* Texto dado *
-=-=-=-=-


[4]Cerimónias quer vishnuítas quer shivaítas, oficializadas por um brâmane geral.

[5]Deusa negra que descia periodicamente sobre a mulher, que a incorporava.

[6]Sendo ambos esses crescimentos bastante menos significativos do que o crescimento dos protestantes/evangélicos, refira-se.

[7]Note-se que estes dados do Censos 2021 (INE, 2022) ainda não compreendiam uma eventual recomposição religiosa devida à receção inesperada de dezenas de milhares de refugiados ucranianos durante os anos de 2022 e 2023, em decorrência da invasão russa na Ucrânia iniciada a 24 de fevereiro 2022 e consequente Guerra Russo-Ucraniana.

-=-=-=-=-

* Dados fornecidos *
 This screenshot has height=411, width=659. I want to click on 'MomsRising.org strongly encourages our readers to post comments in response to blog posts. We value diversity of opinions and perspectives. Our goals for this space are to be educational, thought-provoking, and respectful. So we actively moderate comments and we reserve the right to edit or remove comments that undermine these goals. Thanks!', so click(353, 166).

-=-=-=-=-

* Atividade 1 *
Reescreva o trecho das notas sobre religião que começa em "[4]Cerimónias quer vishnuítas" e termina em "consequente Guerra Russo-Ucraniana.", substituindo "refugiados ucranianos" por "imigrantes ucranianos".
* Atividade 2 *
Responda, com base nas notas sobre religião:
(a) Quem oficializava as cerimónias vishnuítas e shivaítas?
(b) Que crescimento foi bastante mais significativo do que os outros dois referidos?
(c) Em que data teve início a invasão russa na Ucrânia?
* Atividade 3 *
Prossiga as notas sobre religião a partir do ponto em que terminam.

* Resposta esperada 1 *
[4]Cerimónias quer vishnuítas quer shivaítas, oficializadas por um brâmane geral.

[5]Deusa negra que descia periodicamente sobre a mulher, que a incorporava.

[6]Sendo ambos esses crescimentos bastante menos significativos do que o crescimento dos protestantes/evangélicos, refira-se.

[7]Note-se que estes dados do Censos 2021 (INE, 2022) ainda não compreendiam uma eventual recomposição religiosa devida à receção inesperada de dezenas de milhares de imigrantes ucranianos durante os anos de 2022 e 2023, em decorrência da invasão russa na Ucrânia iniciada a 24 de fevereiro 2022 e consequente Guerra Russo-Ucraniana.

* Resposta esperada 2 *
(a) Um brâmane geral.
(b) O crescimento dos protestantes/evangélicos.
(c) A 24 de fevereiro de 2022.

* Resposta esperada 3 *
[8]No Inquérito de 2019, os ateus e agnósticos eram maioritariamente “especialistas das atividades intelectuais e científicas”, tinham maior nível de instrução e faziam mais atividades de lazer (juntamente com os crentes sem religião), enquanto os indiferentes tinham particularidades sociográficas mais próximas dos crentes sem religião e católicos (estes praticavam mais atividades religiosas), porém distantes dos ateus e agnósticos. Verificou-se uma correlação negativa entre o capital cultural e o universo religioso, substituído por atividades culturais e desportivas. 81,1% dos católicos afirmou só ter amigos católicos e 78% dos agnósticos declarou ter tido uma educação religiosa — quase 8% mais do que os próprios católicos, embora afirmassem ter “muito maior diversidade de amigos do que estes, em termos religiosos” (Teixeira, 2022, p. 198). Relativamente às crenças, atitude e valores, os crentes sem religião e católicos tendiam a acreditar num Deus revelado ou num poder superior, enquanto os indiferentes, agnósticos e ateus tendiam para uma mundividência panteísta (identificação de Deus com a natureza), para compreender Deus como invenção humana e para resistir à ideia da reincarnação. Observou-se a “mesma divisão em dois grupos para questões sobre valores mais seculares” (opinião sobre ciência, democracia e eutanásia) (Teixeira, 2022, p. 203).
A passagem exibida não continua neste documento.